## Instruction A:
Which court cases does the passage on state sovereign immunity cite? Name each one once.
## Instruction B:
Could you extend the passage on state sovereign immunity with a few more sentences, picking up right after its final sentence?

## Excerpt provided:
It is well established that the state “cannot be sued without its consent....” (Internal quotation marks omitted.) Miller v. Egan, 265 Conn. 301, 313, 828 A.2d 549 (2003) ; see Baker v. Ives, 162 Conn. 295, 298, 294 A.2d 290 (1972). Section 13a–144 serves as a legislative waiver of the state's sovereign immunity from suit in cases where an individual is injured due to a defect on a state highway. Kozlowski v. Commissioner of Transportation, 274 Conn. 497, 501, 876 A.2d 1148 (2005) ; General Statutes § 13a–144. Because § 13a–144 is a “legislative exception to the common law doctrine of sovereign immunity,” the statute should “be strictly construed in favor of the state.” (Internal quotation marks omitted.) Stotler v. Dept. of Transportation, 313 Conn. 158, 166, 96 A.3d 527 (2014) ; White v. Burns, 213 Conn. 307, 312–13, 567 A.2d 1195 (1990). As the statute provides for an express waiver of the state's sovereign immunity, plaintiffs have the burden of alleging a claim “falling within the scope of that waiver.” (Internal quotation marks omitted.) Stotler v. Dept. of Transportation, supra, at 165, 96 A.3d 527. Accordingly, in the context of the present case, the plaintiffs' failure to demonstrate a cause of action under § 13a–144 would leave the plaintiffs with no recourse at common law due to the state's extant sovereign immunity. Baker v. Ives, supra, at 298, 294 A.2d 290. Thus, the decision on the defendant's motion to dismiss serves as a litmus test to whether the plaintiffs' journey down the path of litigation may proceed. The majority has decided that the plaintiffs' claim may continue on its way. I, however, would argue that the trial court properly should have stopped it in its tracks.

## Available data:

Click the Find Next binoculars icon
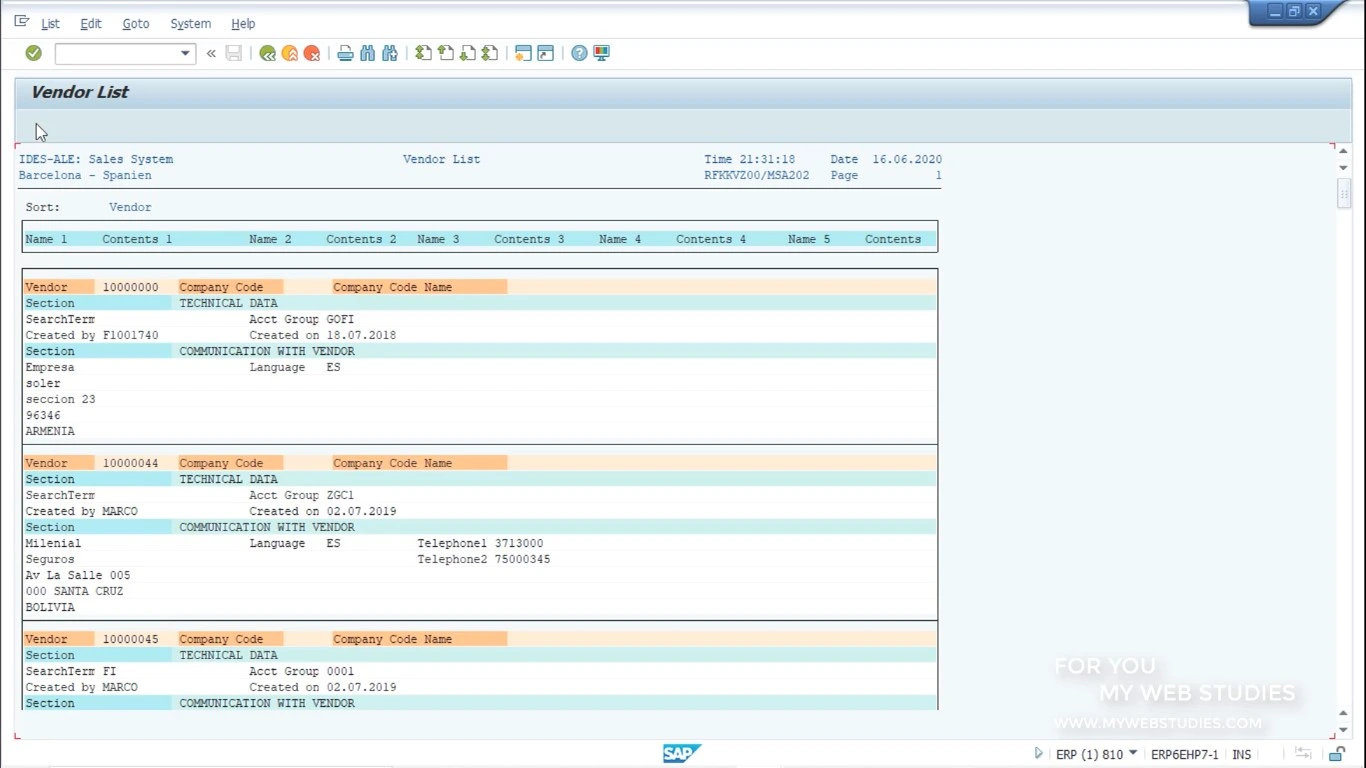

## Task answer A:
Miller v. Egan
Baker v. Ives
Kozlowski v. Commissioner of Transportation
Stotler v. Dept. of Transportation
White v. Burns

## Task answer B:
I

As the statement of facts and procedural history presented in the majority opinion are accurate, I will only introduce additional facts from the record as necessary. I would first consider whether Nicholas was a traveler on Route 113 within the meaning of § 13a–144 when he rode his bicycle off Route 113 and onto the nearby municipal sidewalk, a private driveway, and a private lawn. In the majority's view, Nicholas was still a traveler on Route 113 when he moved onto the abutting sidewalk and private property because his travel thereon was “incidental to” and “for a purpose connected with” his previous travel on Route 113. In my view, Nicholas ceased to be a traveler on Route 113 when he voluntarily elected to maneuver his bicycle off of that highway. Thus, the trial court improperly denied the motion to dismiss on this ground because the record in this case cannot support a finding that Nicholas retained his status as a traveler when he willingly ceased to travel on Route 113.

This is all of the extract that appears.